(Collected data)
- - - - -
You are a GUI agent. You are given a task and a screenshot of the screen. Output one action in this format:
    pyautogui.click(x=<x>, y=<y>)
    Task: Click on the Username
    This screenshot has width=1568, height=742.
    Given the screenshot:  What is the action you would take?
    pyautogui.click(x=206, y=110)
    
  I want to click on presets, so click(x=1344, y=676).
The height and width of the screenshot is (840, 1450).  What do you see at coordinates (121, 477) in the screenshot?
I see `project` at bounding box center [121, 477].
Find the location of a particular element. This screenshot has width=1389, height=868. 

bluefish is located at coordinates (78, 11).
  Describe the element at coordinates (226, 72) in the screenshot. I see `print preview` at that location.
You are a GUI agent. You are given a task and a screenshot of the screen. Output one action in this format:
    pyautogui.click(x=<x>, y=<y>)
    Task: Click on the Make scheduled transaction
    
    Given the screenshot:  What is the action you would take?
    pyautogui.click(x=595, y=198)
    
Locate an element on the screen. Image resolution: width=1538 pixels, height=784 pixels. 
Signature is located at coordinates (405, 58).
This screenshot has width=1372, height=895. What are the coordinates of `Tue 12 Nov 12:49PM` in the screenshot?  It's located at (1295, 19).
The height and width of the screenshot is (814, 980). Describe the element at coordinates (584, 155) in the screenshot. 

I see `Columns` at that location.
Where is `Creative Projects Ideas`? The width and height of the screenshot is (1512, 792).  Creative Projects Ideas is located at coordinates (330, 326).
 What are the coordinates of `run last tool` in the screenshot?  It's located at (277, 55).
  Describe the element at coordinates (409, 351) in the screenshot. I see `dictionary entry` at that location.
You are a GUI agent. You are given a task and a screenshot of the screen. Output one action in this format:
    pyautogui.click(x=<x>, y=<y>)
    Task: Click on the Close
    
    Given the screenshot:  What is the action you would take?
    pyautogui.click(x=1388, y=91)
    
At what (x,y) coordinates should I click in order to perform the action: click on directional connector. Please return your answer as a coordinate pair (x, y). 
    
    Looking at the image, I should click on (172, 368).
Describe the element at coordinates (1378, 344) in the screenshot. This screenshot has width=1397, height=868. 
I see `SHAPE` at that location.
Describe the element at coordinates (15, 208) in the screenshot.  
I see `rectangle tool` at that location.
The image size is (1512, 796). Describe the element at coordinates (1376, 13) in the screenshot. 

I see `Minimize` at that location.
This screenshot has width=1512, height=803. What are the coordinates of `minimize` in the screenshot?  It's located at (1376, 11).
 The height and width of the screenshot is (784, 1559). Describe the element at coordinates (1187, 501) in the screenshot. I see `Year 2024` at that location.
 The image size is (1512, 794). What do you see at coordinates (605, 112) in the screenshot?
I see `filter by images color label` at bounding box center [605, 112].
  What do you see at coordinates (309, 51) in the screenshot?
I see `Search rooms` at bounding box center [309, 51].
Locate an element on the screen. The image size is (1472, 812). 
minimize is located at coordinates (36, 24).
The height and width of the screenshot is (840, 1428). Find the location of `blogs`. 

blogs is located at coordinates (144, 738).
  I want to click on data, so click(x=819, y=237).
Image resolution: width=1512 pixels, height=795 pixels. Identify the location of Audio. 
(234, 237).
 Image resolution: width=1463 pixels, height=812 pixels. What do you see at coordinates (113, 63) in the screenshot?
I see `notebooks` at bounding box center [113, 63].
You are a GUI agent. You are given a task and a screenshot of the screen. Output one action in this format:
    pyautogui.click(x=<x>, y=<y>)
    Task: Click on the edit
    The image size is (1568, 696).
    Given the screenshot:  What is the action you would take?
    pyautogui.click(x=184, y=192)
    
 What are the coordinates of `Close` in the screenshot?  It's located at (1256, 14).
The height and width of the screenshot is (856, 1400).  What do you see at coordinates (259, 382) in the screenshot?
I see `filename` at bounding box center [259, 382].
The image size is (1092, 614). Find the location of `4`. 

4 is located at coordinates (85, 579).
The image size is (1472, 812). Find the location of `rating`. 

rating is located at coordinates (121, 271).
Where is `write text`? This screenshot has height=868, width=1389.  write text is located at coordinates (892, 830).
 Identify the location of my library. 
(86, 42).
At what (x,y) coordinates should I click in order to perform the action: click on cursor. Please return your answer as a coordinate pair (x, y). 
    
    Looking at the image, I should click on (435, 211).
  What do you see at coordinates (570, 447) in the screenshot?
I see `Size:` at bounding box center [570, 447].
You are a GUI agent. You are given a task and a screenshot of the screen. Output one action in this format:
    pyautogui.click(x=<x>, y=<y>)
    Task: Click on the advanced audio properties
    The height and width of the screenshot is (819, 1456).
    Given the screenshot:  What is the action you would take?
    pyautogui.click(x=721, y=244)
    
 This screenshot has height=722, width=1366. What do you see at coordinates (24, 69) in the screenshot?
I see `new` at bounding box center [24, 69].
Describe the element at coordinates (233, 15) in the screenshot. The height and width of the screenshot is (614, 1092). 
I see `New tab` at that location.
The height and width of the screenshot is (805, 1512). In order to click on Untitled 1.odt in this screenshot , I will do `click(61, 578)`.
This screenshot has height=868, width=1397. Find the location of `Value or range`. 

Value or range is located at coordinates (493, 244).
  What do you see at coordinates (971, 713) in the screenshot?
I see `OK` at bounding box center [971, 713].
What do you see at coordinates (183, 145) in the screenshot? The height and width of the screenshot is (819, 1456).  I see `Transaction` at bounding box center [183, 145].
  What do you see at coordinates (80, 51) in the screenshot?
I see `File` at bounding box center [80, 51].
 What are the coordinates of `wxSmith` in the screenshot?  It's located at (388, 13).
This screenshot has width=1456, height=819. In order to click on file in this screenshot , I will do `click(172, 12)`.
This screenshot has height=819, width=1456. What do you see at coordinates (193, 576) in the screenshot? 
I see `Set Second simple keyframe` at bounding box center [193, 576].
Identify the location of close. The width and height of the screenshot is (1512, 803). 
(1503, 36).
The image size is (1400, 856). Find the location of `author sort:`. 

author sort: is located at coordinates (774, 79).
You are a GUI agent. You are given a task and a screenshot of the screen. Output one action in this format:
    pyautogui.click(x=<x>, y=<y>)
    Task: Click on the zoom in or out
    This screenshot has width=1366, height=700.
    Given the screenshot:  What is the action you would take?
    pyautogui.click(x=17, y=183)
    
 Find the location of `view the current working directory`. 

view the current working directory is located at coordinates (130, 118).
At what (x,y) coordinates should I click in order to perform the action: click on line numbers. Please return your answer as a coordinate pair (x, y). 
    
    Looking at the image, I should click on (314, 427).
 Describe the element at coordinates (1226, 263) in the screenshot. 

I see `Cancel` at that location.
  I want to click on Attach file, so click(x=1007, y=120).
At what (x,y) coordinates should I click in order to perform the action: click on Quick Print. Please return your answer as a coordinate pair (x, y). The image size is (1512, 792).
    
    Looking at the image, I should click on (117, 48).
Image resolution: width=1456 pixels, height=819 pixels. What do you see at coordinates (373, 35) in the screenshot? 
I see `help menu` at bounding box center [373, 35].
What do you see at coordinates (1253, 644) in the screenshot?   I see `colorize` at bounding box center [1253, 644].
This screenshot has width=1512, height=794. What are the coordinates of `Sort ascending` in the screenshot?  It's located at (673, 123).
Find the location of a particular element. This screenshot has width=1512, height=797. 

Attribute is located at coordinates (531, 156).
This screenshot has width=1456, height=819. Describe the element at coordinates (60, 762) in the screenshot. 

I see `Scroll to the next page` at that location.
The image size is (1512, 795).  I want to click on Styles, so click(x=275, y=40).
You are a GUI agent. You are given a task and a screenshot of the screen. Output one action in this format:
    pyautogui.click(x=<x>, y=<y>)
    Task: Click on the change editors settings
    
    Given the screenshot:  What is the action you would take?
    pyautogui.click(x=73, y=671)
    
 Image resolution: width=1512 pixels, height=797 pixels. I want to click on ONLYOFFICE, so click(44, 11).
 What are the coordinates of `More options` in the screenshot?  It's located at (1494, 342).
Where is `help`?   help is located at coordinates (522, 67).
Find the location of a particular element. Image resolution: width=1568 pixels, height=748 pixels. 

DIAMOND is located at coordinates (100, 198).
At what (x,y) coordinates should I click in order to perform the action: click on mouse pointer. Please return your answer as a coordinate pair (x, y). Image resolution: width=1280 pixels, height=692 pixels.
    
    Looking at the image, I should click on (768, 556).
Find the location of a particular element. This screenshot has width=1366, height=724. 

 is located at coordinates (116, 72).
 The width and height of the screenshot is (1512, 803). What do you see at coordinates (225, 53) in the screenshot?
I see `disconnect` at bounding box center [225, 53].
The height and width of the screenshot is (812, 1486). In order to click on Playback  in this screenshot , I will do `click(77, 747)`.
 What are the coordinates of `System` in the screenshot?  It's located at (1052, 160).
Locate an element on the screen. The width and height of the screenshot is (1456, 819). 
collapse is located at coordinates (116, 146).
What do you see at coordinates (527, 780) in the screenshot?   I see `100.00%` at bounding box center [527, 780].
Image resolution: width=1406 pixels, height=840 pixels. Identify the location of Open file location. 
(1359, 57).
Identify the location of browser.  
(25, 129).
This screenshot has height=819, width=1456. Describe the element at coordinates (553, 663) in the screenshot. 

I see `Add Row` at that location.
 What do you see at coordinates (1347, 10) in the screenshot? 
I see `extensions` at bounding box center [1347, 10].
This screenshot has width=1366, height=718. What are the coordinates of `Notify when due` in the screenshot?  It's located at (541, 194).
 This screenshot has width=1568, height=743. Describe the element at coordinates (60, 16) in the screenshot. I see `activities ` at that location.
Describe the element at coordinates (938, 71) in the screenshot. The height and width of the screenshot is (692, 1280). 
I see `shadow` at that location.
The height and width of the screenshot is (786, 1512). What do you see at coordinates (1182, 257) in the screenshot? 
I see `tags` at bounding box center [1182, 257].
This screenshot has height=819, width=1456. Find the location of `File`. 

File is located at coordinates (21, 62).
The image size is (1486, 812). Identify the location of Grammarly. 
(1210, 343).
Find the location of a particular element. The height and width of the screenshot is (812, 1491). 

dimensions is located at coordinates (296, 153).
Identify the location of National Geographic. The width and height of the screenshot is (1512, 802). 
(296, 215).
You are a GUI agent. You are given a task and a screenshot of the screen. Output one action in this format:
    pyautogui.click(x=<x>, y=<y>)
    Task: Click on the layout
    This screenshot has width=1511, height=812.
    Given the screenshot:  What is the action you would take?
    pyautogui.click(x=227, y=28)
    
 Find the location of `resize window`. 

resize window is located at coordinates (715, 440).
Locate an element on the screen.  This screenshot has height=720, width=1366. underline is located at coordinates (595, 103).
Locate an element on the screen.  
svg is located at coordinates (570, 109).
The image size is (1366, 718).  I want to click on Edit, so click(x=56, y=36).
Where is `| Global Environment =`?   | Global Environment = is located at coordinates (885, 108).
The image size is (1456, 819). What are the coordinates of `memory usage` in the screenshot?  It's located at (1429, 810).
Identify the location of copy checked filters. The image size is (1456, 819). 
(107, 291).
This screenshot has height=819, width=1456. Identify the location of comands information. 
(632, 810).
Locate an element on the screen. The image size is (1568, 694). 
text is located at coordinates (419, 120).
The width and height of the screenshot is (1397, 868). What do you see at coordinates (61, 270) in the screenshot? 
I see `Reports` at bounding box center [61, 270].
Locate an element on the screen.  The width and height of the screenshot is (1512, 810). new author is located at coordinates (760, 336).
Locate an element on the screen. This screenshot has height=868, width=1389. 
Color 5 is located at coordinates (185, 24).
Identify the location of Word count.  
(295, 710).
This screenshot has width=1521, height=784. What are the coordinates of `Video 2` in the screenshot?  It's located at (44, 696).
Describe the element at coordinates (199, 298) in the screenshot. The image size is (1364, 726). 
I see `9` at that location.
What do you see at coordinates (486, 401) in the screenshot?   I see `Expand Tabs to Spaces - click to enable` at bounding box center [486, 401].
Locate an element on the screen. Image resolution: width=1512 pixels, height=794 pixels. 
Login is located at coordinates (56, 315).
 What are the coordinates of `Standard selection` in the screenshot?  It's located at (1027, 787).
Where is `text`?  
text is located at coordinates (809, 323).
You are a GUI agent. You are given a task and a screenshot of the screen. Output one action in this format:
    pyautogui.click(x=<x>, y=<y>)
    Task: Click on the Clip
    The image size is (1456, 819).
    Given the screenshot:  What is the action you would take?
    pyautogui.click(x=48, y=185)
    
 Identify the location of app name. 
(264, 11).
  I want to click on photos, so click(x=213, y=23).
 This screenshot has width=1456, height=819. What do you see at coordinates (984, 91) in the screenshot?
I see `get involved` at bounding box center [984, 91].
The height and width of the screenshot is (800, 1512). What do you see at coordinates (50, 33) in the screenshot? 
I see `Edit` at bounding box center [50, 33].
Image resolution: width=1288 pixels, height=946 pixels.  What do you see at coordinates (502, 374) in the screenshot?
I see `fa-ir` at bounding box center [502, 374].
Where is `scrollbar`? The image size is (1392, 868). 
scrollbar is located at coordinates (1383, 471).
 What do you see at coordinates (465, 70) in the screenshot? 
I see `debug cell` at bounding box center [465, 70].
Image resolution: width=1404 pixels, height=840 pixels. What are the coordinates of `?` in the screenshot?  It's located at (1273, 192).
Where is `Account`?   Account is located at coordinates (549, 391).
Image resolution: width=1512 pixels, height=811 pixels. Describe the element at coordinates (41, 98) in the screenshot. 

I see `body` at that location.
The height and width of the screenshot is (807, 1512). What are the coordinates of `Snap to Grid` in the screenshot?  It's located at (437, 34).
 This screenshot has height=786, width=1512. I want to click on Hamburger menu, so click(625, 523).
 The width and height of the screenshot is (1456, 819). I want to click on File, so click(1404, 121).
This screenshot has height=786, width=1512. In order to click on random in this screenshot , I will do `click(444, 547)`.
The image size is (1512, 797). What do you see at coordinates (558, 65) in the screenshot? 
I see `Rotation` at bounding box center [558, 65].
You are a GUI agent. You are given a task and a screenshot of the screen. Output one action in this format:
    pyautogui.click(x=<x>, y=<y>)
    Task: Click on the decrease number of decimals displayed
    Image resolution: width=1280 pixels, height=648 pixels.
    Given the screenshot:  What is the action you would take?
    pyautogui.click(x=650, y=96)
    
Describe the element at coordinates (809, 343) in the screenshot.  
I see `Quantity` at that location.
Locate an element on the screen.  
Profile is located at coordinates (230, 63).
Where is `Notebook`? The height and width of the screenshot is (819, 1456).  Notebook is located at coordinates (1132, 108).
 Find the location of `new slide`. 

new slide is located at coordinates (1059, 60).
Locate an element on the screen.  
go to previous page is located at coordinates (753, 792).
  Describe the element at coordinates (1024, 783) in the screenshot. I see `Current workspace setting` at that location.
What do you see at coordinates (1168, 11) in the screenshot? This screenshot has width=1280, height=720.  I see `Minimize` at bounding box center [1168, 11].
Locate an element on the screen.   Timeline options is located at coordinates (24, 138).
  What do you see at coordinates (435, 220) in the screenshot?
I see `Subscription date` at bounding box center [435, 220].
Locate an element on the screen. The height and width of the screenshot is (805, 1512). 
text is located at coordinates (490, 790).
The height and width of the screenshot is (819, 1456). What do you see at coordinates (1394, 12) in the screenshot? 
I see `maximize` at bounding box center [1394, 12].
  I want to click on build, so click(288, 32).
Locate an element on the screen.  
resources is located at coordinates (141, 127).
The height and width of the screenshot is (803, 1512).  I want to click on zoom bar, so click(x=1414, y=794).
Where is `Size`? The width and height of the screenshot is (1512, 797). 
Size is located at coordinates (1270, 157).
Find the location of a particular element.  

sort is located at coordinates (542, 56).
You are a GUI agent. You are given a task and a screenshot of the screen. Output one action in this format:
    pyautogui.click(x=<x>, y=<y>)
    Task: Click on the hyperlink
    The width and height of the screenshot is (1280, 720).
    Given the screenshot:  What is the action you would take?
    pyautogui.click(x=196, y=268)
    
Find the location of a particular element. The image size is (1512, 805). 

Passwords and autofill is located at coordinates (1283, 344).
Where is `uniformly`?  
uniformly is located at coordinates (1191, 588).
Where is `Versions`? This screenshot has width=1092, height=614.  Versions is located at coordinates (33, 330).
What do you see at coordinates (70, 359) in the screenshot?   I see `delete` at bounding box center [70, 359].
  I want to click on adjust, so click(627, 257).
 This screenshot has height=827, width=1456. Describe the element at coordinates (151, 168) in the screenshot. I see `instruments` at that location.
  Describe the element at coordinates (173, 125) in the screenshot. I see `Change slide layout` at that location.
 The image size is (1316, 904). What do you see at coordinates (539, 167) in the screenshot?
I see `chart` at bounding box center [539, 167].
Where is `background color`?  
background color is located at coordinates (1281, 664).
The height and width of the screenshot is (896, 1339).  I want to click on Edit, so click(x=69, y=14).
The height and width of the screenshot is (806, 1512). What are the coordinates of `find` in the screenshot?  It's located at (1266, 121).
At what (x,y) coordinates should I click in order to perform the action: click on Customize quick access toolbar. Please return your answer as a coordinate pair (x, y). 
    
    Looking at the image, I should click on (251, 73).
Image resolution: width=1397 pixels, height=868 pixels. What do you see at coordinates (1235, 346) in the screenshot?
- - - - -
Requirement - Echo the lines above word for word, starting at the line that contains "pixels, height=692 pixels." and ending at the line that contains "Looking at the image, I should click on (768, 556).", with both of those lines included.

Written reply -
At what (x,y) coordinates should I click in order to perform the action: click on mouse pointer. Please return your answer as a coordinate pair (x, y). Image resolution: width=1280 pixels, height=692 pixels.
    
    Looking at the image, I should click on (768, 556).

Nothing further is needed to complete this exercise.